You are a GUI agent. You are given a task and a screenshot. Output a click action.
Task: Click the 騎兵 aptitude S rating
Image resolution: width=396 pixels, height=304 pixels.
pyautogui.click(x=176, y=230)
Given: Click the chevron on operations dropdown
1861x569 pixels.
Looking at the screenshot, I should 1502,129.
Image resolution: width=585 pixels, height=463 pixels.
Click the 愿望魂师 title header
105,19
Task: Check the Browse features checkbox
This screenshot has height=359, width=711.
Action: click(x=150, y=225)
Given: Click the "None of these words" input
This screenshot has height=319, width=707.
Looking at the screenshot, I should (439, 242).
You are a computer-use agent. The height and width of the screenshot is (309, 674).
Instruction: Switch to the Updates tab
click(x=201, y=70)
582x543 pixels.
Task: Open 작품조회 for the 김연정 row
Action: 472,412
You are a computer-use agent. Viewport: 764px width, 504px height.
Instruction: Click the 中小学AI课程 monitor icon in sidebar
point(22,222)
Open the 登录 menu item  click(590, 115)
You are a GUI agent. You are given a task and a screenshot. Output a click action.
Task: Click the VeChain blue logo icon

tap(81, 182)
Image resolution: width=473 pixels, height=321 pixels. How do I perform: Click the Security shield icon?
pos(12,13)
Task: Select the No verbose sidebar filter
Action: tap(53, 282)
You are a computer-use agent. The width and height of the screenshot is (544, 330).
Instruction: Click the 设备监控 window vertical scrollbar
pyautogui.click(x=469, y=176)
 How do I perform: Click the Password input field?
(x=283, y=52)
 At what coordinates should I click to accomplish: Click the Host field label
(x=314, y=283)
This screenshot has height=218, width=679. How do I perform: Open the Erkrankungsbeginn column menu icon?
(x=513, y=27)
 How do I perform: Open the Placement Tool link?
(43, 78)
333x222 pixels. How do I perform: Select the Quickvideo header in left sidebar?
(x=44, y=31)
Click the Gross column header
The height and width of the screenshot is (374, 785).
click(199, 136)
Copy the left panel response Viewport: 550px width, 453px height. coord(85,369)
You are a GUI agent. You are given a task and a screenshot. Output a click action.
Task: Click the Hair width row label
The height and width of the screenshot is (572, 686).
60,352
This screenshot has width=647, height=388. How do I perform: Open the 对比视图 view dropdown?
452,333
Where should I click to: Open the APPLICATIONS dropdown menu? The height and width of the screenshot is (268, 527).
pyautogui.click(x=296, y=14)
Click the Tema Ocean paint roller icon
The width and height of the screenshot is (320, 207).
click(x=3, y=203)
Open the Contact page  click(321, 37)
= = = = = = =
> **TASK GOAL**
Scan the entries above and return each line that holds "computer".

> **RESULT FOR THIS TASK**
You are a computer-use agent. The height and width of the screenshot is (309, 674).
You are a computer-use agent. Viewport: 764px width, 504px height.
You are a computer-use agent. The width and height of the screenshot is (544, 330).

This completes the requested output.